Surface and cross section of immature pears stab inoculated with wild-type and plasmid-cured E. amylovora strain Ea110 and incubated for 7 days at room temperature under high humidity. (A and C) Pears inoculated with strain Ea110⁻; (B and D) pears inoculated with strain Ea110. Pears inoculated with plasmid-cured strains exhibited less water soaking and ooze production, and symptom expression was delayed and remained localized around the site of inoculation. Pears inoculated with wild-type strains exhibited extensive water soaking and a proliferation of ooze droplets (arrow), and necrosis developed rapidly and extended beyond the inoculation site.

FIG. 5

(A) Comparison of pEA29 PstI and KpnI restriction enzyme maps for E. amylovora strains Ea88 and MR1 from pear and raspberry, respectively. The maps were normalized to the unique BamHI restriction site. (B) Sizes in kilobases of the restriction fragments shown in the restriction maps above. (C) Map of a variable region of pEA29 found in two raspberry strains of E. amylovora. The locations of the 1,264-bp sequence of pEA29 found in raspberry strains MR1 and 2-95 and the corresponding 1,890-bp sequence found in pear strain Ea88 are shown. Shaded bars indicate that the sequences flanking the variable region are identical in the three strains.
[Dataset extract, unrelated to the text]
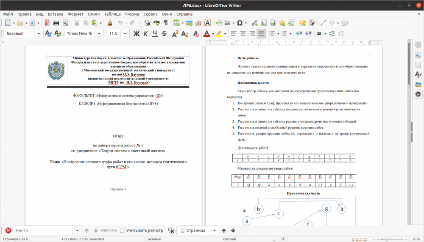Click the yellow highlighting color button
Screen dimensions: 424x242
219,33
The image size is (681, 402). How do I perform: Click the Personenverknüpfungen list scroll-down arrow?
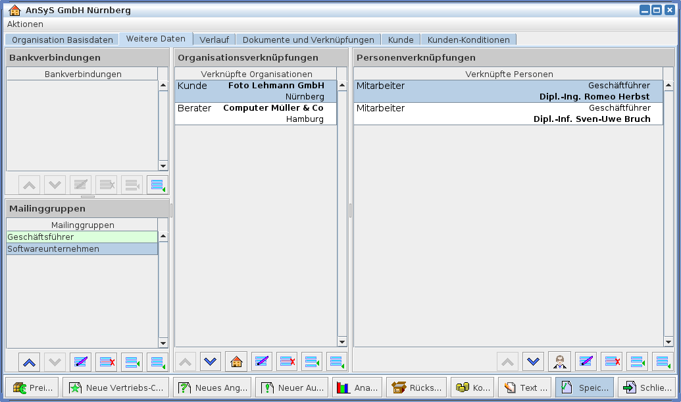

KpnI sites (K) (nt positions 2011 and 13642) used to confirm the fragment size variation are shown. Dotted arrows indicate the locations of primers AJ484 and AJ485, used to detect length variation in this region. Plasmid pEA29 in strain MR1 is 629 bp smaller than the 28,185-bp plasmid found in Ea88. The substituted sequence starts at bp 9635 and returns to Ea88 (pEA29) homology at nt 11525. A hypothetical ORF (ORF 7; solid arrow) and the restriction sites for PstI (P), SalI (S), and methylated ClaI (C^m) are missing in pEA29 of strains MR1 and 2-95.

FIG. 6

Fragment length polymorphism in KpnI digests of pEA29 from seven strains of E. amylovora. Lanes 1 to 9 contain the 1-kb Ladder Plus, strains Ea88, Ea110, MR1, 2-95, W2, DM22, BCN20, and a λ HindIII ladder, respectively. The 11.7-kb fragment found in strains Ea88 and Ea110 (lanes 2 to 3) is slightly smaller in strains MR1 and 2-95 (lanes 4 to 5). The 4.1-kb KpnI fragment in strains Ea88, Ea110, and MR1 (lanes 2 to 4) is a 5.4-kb fragment in strain 2-95 (lane 5) and a 10.8-kb fragment in strains W2 and DM22 (lanes 6 to 7). The 11.7-kb KpnI fragment found in the strains shown in lanes 2 to 7 is an 18.5-kb fragment in strain BCN20 (lane 8). Digests were analyzed on a 1% (wt/vol) agarose gel in 0.5× TBE buffer stained with ethidium bromide.

FIG. 7

Map of ISEam1 found in plasmid pEA29 of E. amylovora strain 2-95. (A) Genetic and physical map of ISEam1 and its location within pEA29. Boxed elements indicate a 100-bp direct repeat found prior to the insertion site (nt position 15692) and at the 3′ end of ISEam1. Genes for transposase and a hypothetical (hyp.) ORF are indicated with arrows. Restriction sites are as follows: SphI (Sp), SmaI (Sm), EcoRV (E), PvuII (P), ClaI (C), and DraI (D). (B) Nucleotide sequence of ISEam1. Underlining indicates the position and nucleotide sequence of the transposase gene tnpR. A dotted line indicates the 100-bp direct repeat region. (C) Alignment of the 100-bp direct repeat located in the pEA29 sequence upstream from the insertion site for ISEam1 and the repeat found in ISEam1 at the 3′ end.